FV: Me parece que hay que tratar de no aburrirse uno. Yo estoy seguro de que soy un lector muy parecido a montones de lectores. Me gustan los géneros populares, el policial, la ciencia ficción, el terror, el realismo… Ahora estoy leyendo muchos libros que hablan de la sociedad actual, porque es una mezcla de todo eso. De terror, hay fantasmas, hay extraterrestres, hay monstruos… Así que leo muchos autores contemporáneos que hablan de esta sociedad contemporánea. Pero me parece que, como escritor, yo quiero contar una historia que sea entretenida. Pienso en el lector porque pienso en mí como lector. Y tengo una fe ciega en que si a mí me gustó, les va a gustar. Y eso en general, después se replica. Hay que estar atento a cómo se siente uno mientras está escribiendo. Sabiendo que hay muchas trampas, que hay días en los que uno no se siente bien, y cree que todo lo que escribió es una porquería. Pero también hay que aprender de eso. Hay llamados y hay falsos llamados. Uno tiene que aprender a ver cuándo es más objetivo. Son pequeñas astucias que uno va aprendiendo en el camino, antes de mandar la novela al editor o a la editora. Finalmente, después los lectores no son todos iguales. Por ahí alguno se aburre, a otro le gusta…

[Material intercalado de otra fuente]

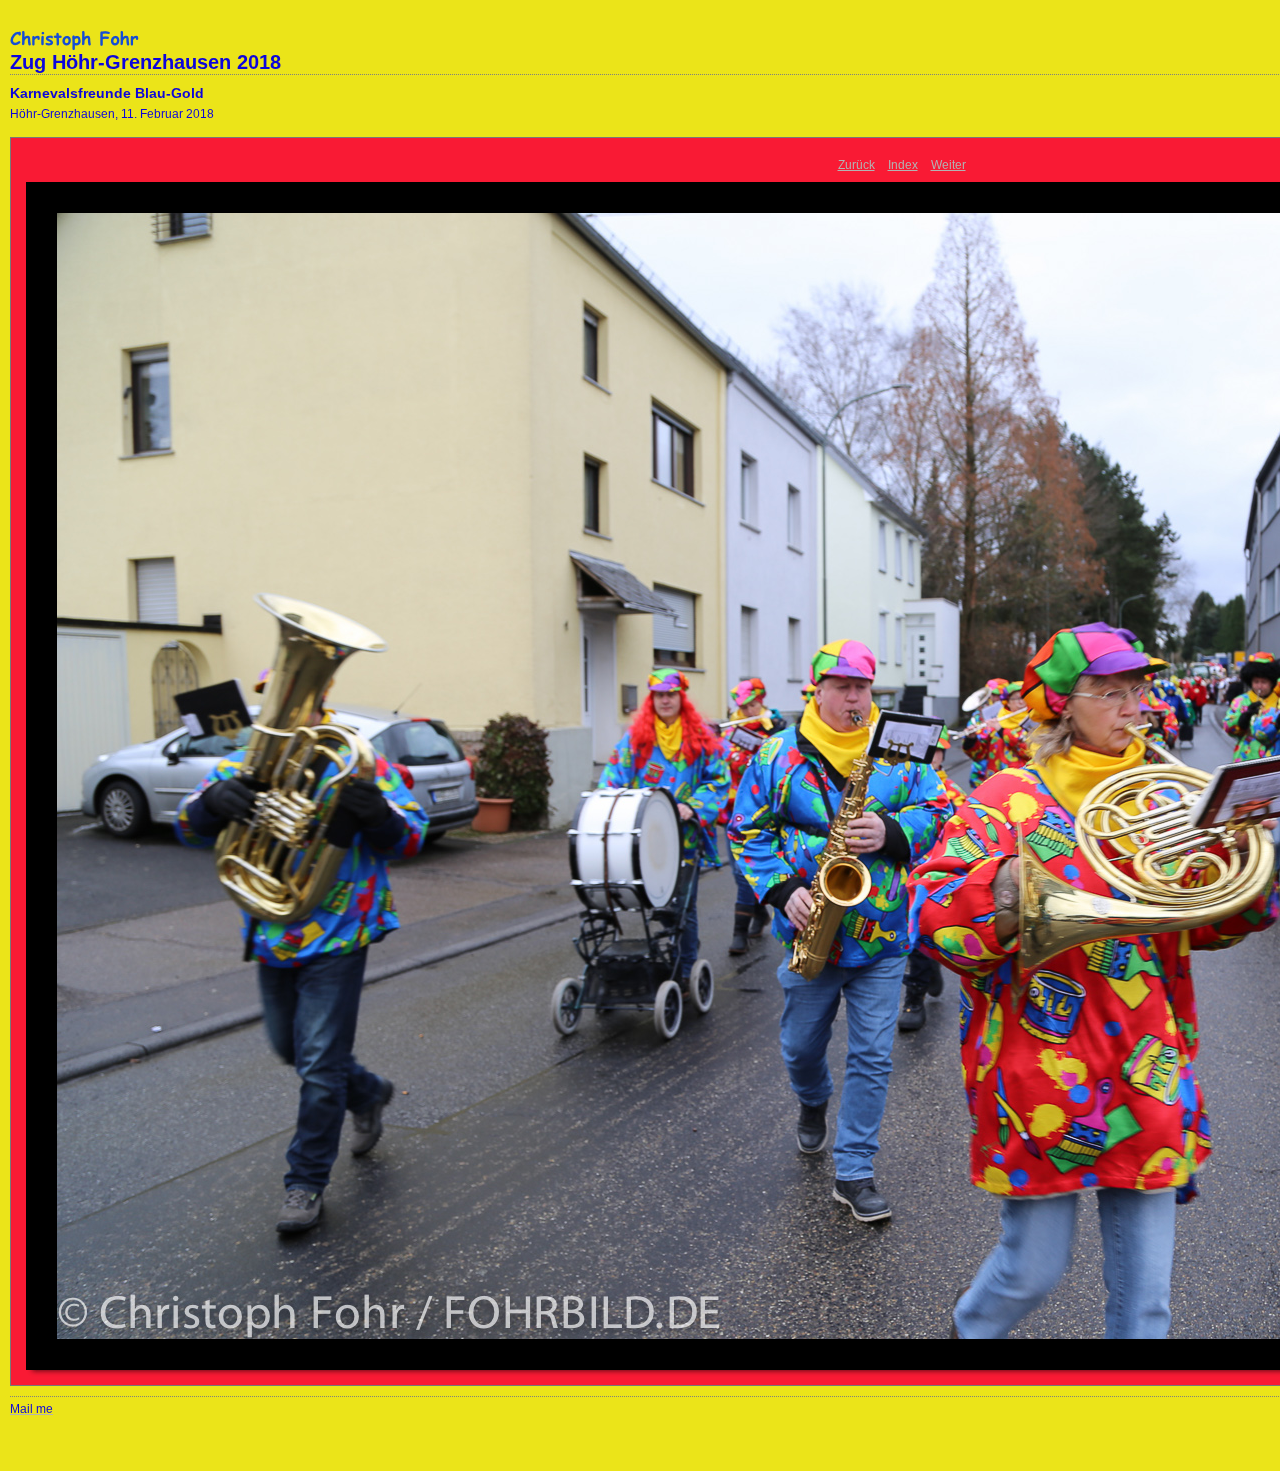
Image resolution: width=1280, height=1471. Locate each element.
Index (903, 165)
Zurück (856, 165)
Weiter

MM: Estás hablando del oficio. ¿Cuál es la rutina del oficio para vos? ¿Cómo encarás el laburo?
FV: Me gusta escribir por las mañanas. Después de leer los diarios, porque es un vicio que tengo, me pongo a escribir. Me fijo cómo salió Del Potro, o algún tenista argentino, o si jugó River. De política leo muy pocas cosas porque ya con los títulos me alcanza, más o menos conozco el paño, pero estoy informado. Y después trato de poner una música suavecita y concentrarme en el trabajo del día, que no necesariamente tiene que ser muy extenso. Siempre digo que una hora de buena concentración, a veces es suficiente. Pero hay que encontrarla. Ahora tenemos una lucha aparte con las interferencias. Del whatssapp… antes eran llamados telefónicos. Uno mismo no tiene que abandonar lo que está haciendo para mirar Facebook. Hay que saber organizar el horario; yo me fui organizando. Los mails trato de contestarlos a la tarde, cuando la energía está menguante. Y la escritura a la mañana, cuando está más alta. Hay que organizar el trabajo; cuando uno tiene más energía, escribir. Ese sería un día ideal para mí. Levantarme, hacerme un café, escribir. Y después, escribir. (Risas).
MM: Y esos días en que tenemos escuelas, o viajes, volvés con la energía bastante gastada. ¿Escribís igual?
FV: Cuando voy a una escuela, si además tengo que hacer un viaje (no estoy hablando de viaje más largo, sino al conurbano), necesito veinte minutos, una siesta. Ahí entiendo el trabajo docente, lo desgastante que es. Porque si bien yo disfruto de los encuentros, cuando llego a casa no puedo escribir. No puedo hacer nada, tengo que cerrar los ojos, dormitar un poco, y después sí, intento escribir. Pero no es lo mismo que los días que estoy en casa. Por eso ahora estoy tratando de ver también cómo organizar esos viajes, a escuelas, para tener días de semana enteros en mi casa, y algunos días fijos para esas visitas.